# SiamOnline Thailand Info > Nordost Thailand > Veranstaltungen >  Wachsskulpturenfest in Ubon vom 22.07.-23.07.2013

## schiene

*Vom 22.07.-23.07.2013 findet in Ubon Ratchathani das Wachsskulpturenfest statt*
Jedes Jahr zu Beginn der buddhistischen Fastenzeit findet in der Provinz Ubon Ratchathani das eindrucksvolle Kerzenfestival statt. Die Menschen drücken ihre Verehrung Buddhas durch die kunstvoll geschnitzten Figuren aus Kerzenwachs aus, die als Wahrzeichen dieses Fests gelten.
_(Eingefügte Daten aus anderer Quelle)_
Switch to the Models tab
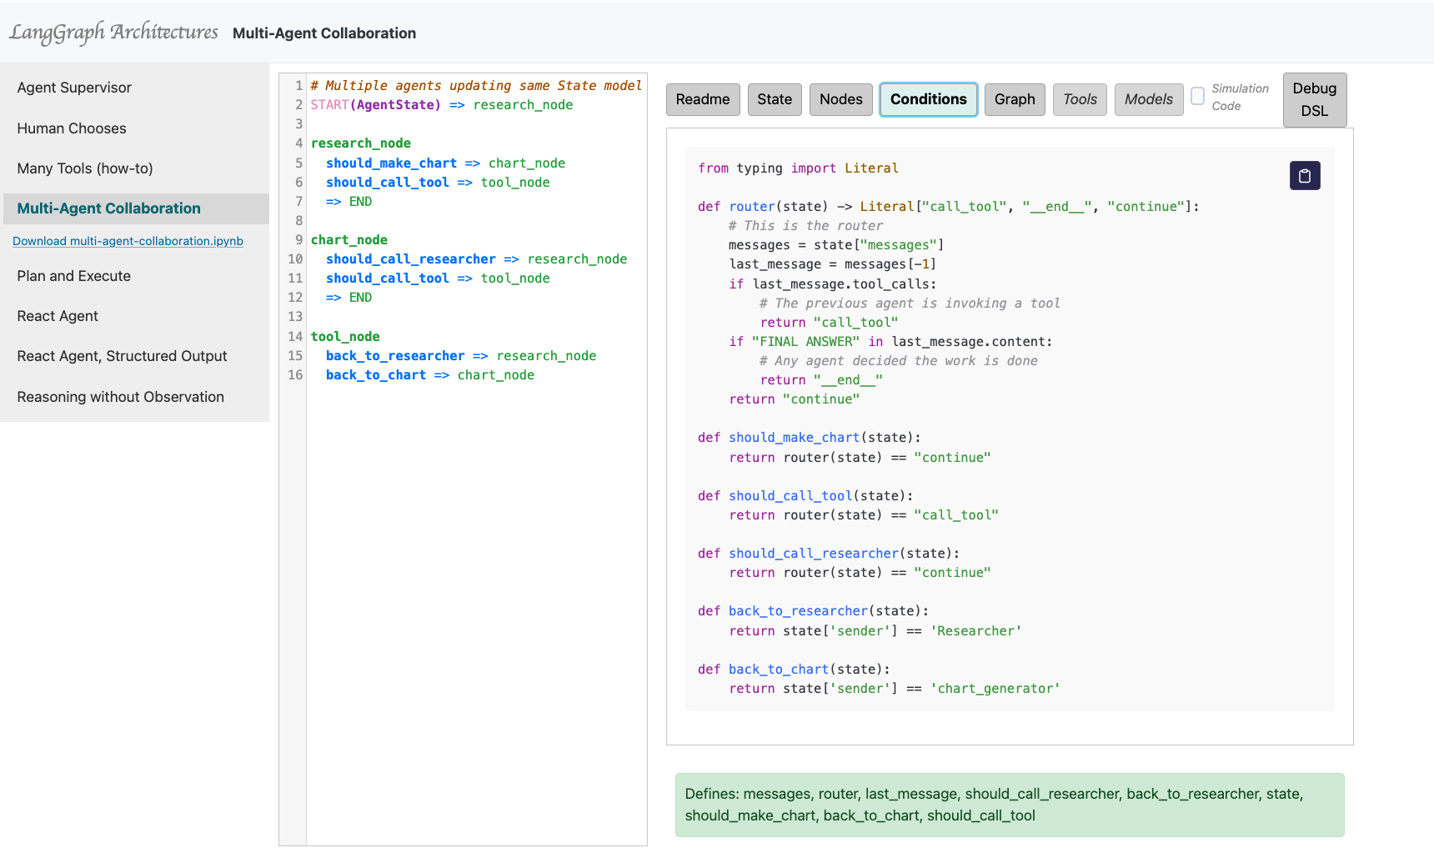This screenshot has width=1434, height=863. [x=1148, y=99]
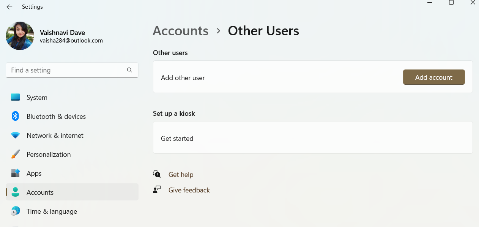The width and height of the screenshot is (479, 227).
Task: Select Get started under Set up a kiosk
Action: pos(177,138)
Die prächtigen Wachskerzen, die mit viel Liebe zum Detail geschnitzt werden, findet man in den verschiedensten Formen und Größen. Die Kerzen können eine Höhe von mehreren Metern erreichen und machen das Kerzenfest in Ubon Ratchathani damit zu einem weltweit einzigartigen Spektakel. Bei der großen Parade am 3. August 2012 werden die aufwendig geschnitzten Kerzen stolz den Zuschauern präsentiert. Die schönsten Kerzen werden mit Preisen ausgezeichnet und im Anschluss an die Tempel in der Umgebung gestiftet. Für die Mönche haben die geschenkten Kerzen während der Fastenzeit eine besondere symbolische Bedeutung; so sollen diese als Lichtquelle beim Studieren der buddhistischen Texte dienen.  

Im Rahmen des Kerzenfestivals findet im Juli das „Ubon Wax Fest“ statt; ein Wettbewerb bei dem Künstler aus aller Welt die schönen Wachskerzen von Hand schnitzen. Für Besucher stehen zahlreiche Aktivitäten rund um Wachsskulpturen und die beeindruckenden Kerzen auf dem Programm

----------